* [EXCERPT]
________

My plumber remarked that most people go on holiday when having a boiler fitted so they don’t have to endure the upheaval and that most people have the work done during the summer, so they don’t get cold.  Not being most people, I hung round the house while he pulled up my carpets, removed floorboards, took out the hot and cold water tanks and flushed the radiators.  And he must have sincerely wished that I’d gone on holiday because I followed him in and out of rooms, saying things like:  ‘Is that supposed to happen?’  ‘Why are you doing that?’  ‘Why are those floorboards black around the edges, is it mould?’  The answer to the floorboards is that I have a 1930’s house and back in the day they had rugs, not fitted carpets, which didn’t reach the walls so they painted the edge of the floorboards.  My plumber was a mine of information.   ‘Why?’  my plumber and I asked ourselves. Why would you paint floorboards at all when the natural wood would have looked much better.   We discussed at length how crap the good old days must have been without heating or fitted carpets and how dark and dingy everything was and how the cold air would have whipped up through the cracks in the floorboards.

All went swimmingly as the plumber drained the hot water and concentrated on the upstairs first, pulling up the back bedroom carpet as the boiler was going inside the airing cupboard.  I took him a cup of tea on day 1, mentioning that the pulling up of carpets, I’d just had put in a couple of years ago, was a bit of a worry.  ‘No worries,’ the plumber and his son replied, ‘you’ve got carpet grippers, you’ll never know they were up when we’ve finished.’  (I did know they’d been up when they’d finished but again, according to the husband, only I can tell.)

________

* [DATA LINES]
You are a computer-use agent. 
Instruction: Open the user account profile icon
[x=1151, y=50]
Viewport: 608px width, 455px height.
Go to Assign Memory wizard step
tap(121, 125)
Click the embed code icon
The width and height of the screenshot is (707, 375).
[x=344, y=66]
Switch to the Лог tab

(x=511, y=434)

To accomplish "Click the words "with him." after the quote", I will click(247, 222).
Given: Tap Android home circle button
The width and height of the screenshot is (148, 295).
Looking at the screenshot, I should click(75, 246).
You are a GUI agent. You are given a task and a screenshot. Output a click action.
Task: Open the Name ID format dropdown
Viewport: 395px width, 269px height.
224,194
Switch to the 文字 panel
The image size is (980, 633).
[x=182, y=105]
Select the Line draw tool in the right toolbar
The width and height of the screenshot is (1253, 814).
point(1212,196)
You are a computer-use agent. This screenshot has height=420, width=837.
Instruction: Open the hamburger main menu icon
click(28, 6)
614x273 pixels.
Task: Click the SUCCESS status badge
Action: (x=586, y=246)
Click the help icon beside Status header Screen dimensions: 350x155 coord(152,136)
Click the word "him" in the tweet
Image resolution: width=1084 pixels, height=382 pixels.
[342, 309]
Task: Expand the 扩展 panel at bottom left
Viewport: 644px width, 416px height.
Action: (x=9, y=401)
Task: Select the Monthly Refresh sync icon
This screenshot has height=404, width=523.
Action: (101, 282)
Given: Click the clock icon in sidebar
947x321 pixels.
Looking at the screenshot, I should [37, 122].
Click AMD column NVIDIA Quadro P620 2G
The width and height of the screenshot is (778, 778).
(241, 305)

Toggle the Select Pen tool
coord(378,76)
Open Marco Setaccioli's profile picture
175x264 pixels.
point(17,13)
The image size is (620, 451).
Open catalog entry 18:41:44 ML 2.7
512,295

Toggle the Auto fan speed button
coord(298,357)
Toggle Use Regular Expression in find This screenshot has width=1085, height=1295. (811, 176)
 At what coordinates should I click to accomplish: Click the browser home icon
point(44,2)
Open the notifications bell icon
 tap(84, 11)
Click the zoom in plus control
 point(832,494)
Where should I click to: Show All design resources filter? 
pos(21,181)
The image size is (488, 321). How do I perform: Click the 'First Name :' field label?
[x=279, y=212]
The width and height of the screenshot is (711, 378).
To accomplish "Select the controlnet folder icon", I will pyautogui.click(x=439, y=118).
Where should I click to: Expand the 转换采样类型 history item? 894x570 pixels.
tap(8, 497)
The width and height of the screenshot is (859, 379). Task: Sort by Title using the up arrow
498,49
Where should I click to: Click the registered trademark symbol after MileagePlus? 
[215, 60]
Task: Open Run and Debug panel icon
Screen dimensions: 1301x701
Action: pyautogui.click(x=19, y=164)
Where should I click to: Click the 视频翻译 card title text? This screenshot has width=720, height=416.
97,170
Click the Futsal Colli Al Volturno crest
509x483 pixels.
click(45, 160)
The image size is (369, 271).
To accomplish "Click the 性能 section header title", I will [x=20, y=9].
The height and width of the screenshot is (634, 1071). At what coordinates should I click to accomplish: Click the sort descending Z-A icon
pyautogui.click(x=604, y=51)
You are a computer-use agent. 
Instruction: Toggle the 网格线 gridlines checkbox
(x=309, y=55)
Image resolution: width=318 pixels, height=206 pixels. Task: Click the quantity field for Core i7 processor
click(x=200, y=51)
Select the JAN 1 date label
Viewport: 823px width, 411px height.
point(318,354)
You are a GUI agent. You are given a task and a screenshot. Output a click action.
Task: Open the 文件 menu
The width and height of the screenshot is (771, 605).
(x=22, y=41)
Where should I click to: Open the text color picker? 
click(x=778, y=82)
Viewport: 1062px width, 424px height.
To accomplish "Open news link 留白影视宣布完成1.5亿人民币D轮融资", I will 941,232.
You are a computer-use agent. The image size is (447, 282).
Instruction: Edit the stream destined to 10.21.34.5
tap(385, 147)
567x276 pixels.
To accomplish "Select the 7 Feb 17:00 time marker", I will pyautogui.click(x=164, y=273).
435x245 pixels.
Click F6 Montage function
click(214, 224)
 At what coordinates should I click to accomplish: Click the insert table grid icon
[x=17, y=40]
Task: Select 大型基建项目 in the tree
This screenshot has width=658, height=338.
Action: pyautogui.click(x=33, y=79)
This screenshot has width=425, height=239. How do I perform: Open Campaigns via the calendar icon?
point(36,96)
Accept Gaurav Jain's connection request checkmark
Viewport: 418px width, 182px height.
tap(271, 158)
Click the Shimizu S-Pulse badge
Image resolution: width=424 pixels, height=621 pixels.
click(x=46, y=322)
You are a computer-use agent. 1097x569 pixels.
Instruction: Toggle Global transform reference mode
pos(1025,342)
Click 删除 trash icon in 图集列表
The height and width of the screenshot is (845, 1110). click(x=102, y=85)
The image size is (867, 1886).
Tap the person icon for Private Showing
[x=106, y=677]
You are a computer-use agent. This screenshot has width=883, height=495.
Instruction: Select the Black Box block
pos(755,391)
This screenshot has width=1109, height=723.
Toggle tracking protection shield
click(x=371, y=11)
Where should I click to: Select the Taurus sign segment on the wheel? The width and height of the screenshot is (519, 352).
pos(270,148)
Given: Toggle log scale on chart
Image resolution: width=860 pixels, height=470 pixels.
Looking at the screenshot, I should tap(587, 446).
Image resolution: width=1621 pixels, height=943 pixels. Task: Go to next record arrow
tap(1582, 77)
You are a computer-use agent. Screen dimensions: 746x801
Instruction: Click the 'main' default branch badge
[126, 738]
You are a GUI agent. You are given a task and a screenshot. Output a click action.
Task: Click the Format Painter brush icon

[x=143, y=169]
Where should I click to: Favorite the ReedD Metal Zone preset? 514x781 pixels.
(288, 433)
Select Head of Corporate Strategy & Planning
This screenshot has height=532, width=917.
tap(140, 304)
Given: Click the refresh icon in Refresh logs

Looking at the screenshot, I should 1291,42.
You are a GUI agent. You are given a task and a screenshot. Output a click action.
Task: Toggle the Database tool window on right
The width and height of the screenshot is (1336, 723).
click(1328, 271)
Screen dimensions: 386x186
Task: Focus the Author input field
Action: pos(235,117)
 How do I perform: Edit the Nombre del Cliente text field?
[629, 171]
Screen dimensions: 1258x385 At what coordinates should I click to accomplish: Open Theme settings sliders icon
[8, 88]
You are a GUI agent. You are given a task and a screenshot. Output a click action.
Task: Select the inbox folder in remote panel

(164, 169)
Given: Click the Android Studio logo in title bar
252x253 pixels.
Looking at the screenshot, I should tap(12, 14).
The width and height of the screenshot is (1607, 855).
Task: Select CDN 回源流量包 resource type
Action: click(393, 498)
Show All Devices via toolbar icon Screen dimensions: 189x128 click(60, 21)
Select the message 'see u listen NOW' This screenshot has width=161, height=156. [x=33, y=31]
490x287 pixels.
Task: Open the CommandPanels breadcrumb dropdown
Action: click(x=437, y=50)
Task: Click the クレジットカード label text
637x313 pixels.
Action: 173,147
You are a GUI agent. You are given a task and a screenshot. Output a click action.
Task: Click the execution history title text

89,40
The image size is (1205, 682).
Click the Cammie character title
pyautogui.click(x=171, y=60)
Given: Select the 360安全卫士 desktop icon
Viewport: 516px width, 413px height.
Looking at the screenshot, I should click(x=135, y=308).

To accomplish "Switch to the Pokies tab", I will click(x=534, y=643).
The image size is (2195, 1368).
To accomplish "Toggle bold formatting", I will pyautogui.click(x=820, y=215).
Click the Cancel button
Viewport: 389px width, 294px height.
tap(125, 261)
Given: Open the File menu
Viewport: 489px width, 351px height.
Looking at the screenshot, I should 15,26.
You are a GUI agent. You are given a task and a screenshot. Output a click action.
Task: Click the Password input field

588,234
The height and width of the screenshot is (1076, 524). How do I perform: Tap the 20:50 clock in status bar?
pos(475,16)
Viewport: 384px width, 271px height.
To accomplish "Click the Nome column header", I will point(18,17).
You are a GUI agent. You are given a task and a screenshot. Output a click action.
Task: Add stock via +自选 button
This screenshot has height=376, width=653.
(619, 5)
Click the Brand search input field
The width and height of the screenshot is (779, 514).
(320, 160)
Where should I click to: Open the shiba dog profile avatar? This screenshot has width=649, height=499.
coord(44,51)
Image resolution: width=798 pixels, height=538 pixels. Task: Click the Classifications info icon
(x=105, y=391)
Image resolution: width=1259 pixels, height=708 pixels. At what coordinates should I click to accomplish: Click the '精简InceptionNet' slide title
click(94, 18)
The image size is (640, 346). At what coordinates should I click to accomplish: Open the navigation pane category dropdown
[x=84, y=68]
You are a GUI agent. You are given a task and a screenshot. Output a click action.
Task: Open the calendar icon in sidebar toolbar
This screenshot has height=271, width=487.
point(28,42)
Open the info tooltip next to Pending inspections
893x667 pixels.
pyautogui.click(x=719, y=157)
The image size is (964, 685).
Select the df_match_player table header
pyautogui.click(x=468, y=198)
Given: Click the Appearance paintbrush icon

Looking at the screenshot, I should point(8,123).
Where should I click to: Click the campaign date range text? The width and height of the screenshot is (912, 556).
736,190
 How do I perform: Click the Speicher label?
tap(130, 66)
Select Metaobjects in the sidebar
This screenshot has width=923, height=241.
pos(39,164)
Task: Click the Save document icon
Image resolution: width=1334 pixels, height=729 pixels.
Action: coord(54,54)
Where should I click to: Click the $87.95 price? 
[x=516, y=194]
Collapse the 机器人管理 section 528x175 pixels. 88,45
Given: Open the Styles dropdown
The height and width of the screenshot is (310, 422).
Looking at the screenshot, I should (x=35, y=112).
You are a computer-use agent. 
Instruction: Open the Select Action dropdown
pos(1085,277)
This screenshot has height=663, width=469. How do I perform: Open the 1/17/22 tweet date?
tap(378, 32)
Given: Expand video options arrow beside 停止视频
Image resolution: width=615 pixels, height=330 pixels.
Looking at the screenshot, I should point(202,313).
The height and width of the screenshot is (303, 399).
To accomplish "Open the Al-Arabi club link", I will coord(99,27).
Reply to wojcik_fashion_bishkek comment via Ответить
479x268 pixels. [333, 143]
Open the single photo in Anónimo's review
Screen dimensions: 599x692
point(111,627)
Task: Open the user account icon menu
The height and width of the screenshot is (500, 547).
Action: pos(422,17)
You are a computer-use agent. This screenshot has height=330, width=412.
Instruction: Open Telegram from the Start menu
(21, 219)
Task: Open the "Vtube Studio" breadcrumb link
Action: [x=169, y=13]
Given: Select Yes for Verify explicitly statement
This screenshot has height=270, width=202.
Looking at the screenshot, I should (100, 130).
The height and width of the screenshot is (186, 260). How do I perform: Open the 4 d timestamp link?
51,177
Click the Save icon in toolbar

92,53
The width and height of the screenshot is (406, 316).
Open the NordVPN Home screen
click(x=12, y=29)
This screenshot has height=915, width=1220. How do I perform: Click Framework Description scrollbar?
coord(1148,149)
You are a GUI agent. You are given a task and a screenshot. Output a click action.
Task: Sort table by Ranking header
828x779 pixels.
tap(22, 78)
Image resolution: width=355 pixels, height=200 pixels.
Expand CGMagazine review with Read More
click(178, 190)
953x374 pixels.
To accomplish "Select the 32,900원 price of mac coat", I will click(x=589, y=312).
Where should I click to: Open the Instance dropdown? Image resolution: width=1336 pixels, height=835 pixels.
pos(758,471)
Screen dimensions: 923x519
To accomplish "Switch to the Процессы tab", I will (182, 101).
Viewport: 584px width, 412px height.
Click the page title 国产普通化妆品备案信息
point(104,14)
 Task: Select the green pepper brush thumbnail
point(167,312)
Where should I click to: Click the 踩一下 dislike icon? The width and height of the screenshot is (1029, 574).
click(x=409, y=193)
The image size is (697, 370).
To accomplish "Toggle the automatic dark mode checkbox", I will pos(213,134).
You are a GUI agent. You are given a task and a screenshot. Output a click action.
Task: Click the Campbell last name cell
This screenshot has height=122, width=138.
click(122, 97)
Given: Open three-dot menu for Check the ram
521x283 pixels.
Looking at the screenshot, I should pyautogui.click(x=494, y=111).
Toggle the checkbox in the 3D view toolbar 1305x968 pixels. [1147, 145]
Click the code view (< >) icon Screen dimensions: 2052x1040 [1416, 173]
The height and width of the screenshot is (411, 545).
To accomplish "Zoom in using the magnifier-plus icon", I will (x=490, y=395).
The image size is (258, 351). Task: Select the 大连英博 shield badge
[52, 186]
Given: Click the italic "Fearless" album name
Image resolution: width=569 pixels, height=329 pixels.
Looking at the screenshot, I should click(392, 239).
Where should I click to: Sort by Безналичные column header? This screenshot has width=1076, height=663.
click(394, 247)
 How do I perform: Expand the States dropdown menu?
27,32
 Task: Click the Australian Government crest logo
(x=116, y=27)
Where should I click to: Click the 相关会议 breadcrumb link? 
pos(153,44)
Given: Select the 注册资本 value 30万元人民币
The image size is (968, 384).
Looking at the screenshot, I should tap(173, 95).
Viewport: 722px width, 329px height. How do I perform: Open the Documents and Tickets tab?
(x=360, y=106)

________

* [CHALLENGES]
(1) Return the excerpt about having a boiler fitted, word for word and in full.
(2) Retype the rows between the one containing "Image resolution: width=355" and the one containing "pos(758,471)", inclusive, keeping each unchanged.

* [RESPONSE LIST]
(1)
My plumber remarked that most people go on holiday when having a boiler fitted so they don’t have to endure the upheaval and that most people have the work done during the summer, so they don’t get cold.  Not being most people, I hung round the house while he pulled up my carpets, removed floorboards, took out the hot and cold water tanks and flushed the radiators.  And he must have sincerely wished that I’d gone on holiday because I followed him in and out of rooms, saying things like:  ‘Is that supposed to happen?’  ‘Why are you doing that?’  ‘Why are those floorboards black around the edges, is it mould?’  The answer to the floorboards is that I have a 1930’s house and back in the day they had rugs, not fitted carpets, which didn’t reach the walls so they painted the edge of the floorboards.  My plumber was a mine of information.   ‘Why?’  my plumber and I asked ourselves. Why would you paint floorboards at all when the natural wood would have looked much better.   We discussed at length how crap the good old days must have been without heating or fitted carpets and how dark and dingy everything was and how the cold air would have whipped up through the cracks in the floorboards.

All went swimmingly as the plumber drained the hot water and concentrated on the upstairs first, pulling up the back bedroom carpet as the boiler was going inside the airing cupboard.  I took him a cup of tea on day 1, mentioning that the pulling up of carpets, I’d just had put in a couple of years ago, was a bit of a worry.  ‘No worries,’ the plumber and his son replied, ‘you’ve got carpet grippers, you’ll never know they were up when we’ve finished.’  (I did know they’d been up when they’d finished but again, according to the husband, only I can tell.)

(2)
Image resolution: width=355 pixels, height=200 pixels.
Expand CGMagazine review with Read More
click(178, 190)
953x374 pixels.
To accomplish "Select the 32,900원 price of mac coat", I will click(x=589, y=312).
Where should I click to: Open the Instance dropdown? Image resolution: width=1336 pixels, height=835 pixels.
pos(758,471)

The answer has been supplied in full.